• **To do**: Please write out the records exactly.

[Collected data]
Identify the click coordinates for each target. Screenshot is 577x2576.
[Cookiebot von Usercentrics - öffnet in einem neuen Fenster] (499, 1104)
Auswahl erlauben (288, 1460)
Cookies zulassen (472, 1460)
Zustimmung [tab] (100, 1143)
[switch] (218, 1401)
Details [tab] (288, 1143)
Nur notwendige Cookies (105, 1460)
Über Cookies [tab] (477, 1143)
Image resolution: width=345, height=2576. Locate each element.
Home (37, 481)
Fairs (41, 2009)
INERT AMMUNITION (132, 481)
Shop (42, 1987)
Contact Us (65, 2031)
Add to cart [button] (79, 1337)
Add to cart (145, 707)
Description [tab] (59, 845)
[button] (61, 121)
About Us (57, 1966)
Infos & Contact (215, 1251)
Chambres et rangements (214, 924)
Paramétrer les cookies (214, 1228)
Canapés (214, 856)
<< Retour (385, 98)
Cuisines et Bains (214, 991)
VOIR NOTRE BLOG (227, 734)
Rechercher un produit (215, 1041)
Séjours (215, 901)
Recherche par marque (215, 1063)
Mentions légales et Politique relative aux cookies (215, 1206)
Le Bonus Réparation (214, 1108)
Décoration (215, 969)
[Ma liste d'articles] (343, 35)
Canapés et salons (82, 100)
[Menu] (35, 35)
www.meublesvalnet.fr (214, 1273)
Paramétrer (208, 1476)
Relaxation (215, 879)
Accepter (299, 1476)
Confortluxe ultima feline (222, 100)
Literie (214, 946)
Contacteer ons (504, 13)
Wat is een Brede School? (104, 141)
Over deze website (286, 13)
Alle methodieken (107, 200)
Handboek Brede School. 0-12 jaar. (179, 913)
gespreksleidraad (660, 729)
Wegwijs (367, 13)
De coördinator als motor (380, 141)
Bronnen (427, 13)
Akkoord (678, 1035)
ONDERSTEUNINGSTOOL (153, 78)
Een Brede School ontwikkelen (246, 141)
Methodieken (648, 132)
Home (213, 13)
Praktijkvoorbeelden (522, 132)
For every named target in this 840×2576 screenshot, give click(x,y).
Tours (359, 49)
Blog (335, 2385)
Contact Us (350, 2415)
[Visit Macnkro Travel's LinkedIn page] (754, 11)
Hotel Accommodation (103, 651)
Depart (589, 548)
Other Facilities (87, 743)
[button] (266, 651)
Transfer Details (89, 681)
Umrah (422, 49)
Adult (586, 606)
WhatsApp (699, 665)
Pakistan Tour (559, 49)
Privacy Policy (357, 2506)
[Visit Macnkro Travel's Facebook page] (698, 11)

• **Answer area**:
Identify the click coordinates for each target. Screenshot is 577x2576.
[Cookiebot von Usercentrics - öffnet in einem neuen Fenster] (499, 1104)
Auswahl erlauben (288, 1460)
Cookies zulassen (472, 1460)
Zustimmung [tab] (100, 1143)
[switch] (218, 1401)
Details [tab] (288, 1143)
Nur notwendige Cookies (105, 1460)
Über Cookies [tab] (477, 1143)
Image resolution: width=345, height=2576. Locate each element.
Home (37, 481)
Fairs (41, 2009)
INERT AMMUNITION (132, 481)
Shop (42, 1987)
Contact Us (65, 2031)
Add to cart [button] (79, 1337)
Add to cart (145, 707)
Description [tab] (59, 845)
[button] (61, 121)
About Us (57, 1966)
Infos & Contact (215, 1251)
Chambres et rangements (214, 924)
Paramétrer les cookies (214, 1228)
Canapés (214, 856)
<< Retour (385, 98)
Cuisines et Bains (214, 991)
VOIR NOTRE BLOG (227, 734)
Rechercher un produit (215, 1041)
Séjours (215, 901)
Recherche par marque (215, 1063)
Mentions légales et Politique relative aux cookies (215, 1206)
Le Bonus Réparation (214, 1108)
Décoration (215, 969)
[Ma liste d'articles] (343, 35)
Canapés et salons (82, 100)
[Menu] (35, 35)
www.meublesvalnet.fr (214, 1273)
Paramétrer (208, 1476)
Relaxation (215, 879)
Accepter (299, 1476)
Confortluxe ultima feline (222, 100)
Literie (214, 946)
Contacteer ons (504, 13)
Wat is een Brede School? (104, 141)
Over deze website (286, 13)
Alle methodieken (107, 200)
Handboek Brede School. 0-12 jaar. (179, 913)
gespreksleidraad (660, 729)
Wegwijs (367, 13)
De coördinator als motor (380, 141)
Bronnen (427, 13)
Akkoord (678, 1035)
ONDERSTEUNINGSTOOL (153, 78)
Een Brede School ontwikkelen (246, 141)
Methodieken (648, 132)
Home (213, 13)
Praktijkvoorbeelden (522, 132)
For every named target in this 840×2576 screenshot, give click(x,y).
Tours (359, 49)
Blog (335, 2385)
Contact Us (350, 2415)
[Visit Macnkro Travel's LinkedIn page] (754, 11)
Hotel Accommodation (103, 651)
Depart (589, 548)
Other Facilities (87, 743)
[button] (266, 651)
Transfer Details (89, 681)
Umrah (422, 49)
Adult (586, 606)
WhatsApp (699, 665)
Pakistan Tour (559, 49)
Privacy Policy (357, 2506)
[Visit Macnkro Travel's Facebook page] (698, 11)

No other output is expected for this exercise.